Emphasising the importance of hiring the right people, reflecting on what he could have done differently Fawcett focused on hiring and retention.
“Hiring at the start was quite tricky, as it was in the aftermath of the financial crisis. We got some good people on, but we had to hire fast, and we didn’t always hire well,” he said, adding leadership sometimes requires moving people on quickly if they are not a cultural fit. “We’ve got a great team now, and it’s very stable, very low turnover.”
The second thing Fawcett ruminated on was data and technology.
“You know, we were building up the assets and the investment strategy and thinking hard about that.
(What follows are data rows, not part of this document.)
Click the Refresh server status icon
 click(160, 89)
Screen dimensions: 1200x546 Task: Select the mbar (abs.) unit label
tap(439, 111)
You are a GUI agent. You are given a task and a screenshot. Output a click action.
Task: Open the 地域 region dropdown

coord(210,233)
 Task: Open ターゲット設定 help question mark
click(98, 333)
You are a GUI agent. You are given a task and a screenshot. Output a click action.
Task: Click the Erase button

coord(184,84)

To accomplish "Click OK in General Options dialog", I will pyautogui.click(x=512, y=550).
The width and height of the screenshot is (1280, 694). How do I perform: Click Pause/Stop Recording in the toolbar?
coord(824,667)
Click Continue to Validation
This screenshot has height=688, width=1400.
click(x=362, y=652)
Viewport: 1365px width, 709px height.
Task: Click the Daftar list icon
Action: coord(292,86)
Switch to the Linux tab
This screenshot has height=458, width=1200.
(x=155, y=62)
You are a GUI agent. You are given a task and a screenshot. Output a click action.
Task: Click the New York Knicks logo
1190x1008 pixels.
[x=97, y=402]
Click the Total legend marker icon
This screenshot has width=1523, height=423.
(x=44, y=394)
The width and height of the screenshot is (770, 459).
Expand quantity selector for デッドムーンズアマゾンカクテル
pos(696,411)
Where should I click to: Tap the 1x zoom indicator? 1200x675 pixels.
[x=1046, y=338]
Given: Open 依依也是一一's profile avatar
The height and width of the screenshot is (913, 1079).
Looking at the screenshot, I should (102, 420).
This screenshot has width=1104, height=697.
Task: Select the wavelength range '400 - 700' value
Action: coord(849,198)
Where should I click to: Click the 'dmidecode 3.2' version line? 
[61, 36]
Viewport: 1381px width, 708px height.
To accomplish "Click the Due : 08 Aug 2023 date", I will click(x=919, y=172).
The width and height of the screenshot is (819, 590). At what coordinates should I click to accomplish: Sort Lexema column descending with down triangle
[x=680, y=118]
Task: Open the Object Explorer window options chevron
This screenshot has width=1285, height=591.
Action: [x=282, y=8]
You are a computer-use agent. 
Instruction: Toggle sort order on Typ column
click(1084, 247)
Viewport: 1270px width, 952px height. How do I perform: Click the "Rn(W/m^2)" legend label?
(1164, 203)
But we didn’t do enough work on technology,” Fawcett said.
Part of the technology challenge for NEST was signing on members and employers at a rapid pace, at its peak it was signing on 2000 employers a day.
“No one’s ever done that before,” Fawcett told delegates. “On the investment side we were focused on investing the money, so we didn’t give technology or data, I think, enough focus. Now I’m working with a consultant, and we’ve got a new custodian and we’re trying to clean it all up. We are on our third risk system in 12 years, so getting that on boarded and integrated, and making sure the data sits in the right place, and the people using the technology are making good, buy, build decisions.”
Moloney said that AustralianSuper has spent around four years building its investment platform, and how to optimise that and create value out of the platform will be important.
“It’s been a big spend and a lot of work over a lot of years, and that optimisation piece is really important. And secondly, the sort of maintenance and extension of it in a way that doesn’t create complexity. That’s one thing that we’re intensely worried about at AustralianSuper is creating complexity as we build more areas of the business, as we create potentially more products, as we get into the retirement phase, as we build the international investment platform and international team. How do we keep it simple?”
AustralianSuper is working on its 10-year plan through to 2035 which is when it will reach $1 trillion.
“And key components of that are investing at scale, performing at scale, and building a business that can deliver on all of that,” Moloney said. “The second thing we’re doing in that program is to work out what’s the right servicing model for what will be we think, five million members at that point in time, a large percentage of which will be in retirement.”
Moloney’ said the fund was trying to restrict the initiatives and projects and growth plans to two, three or four key things.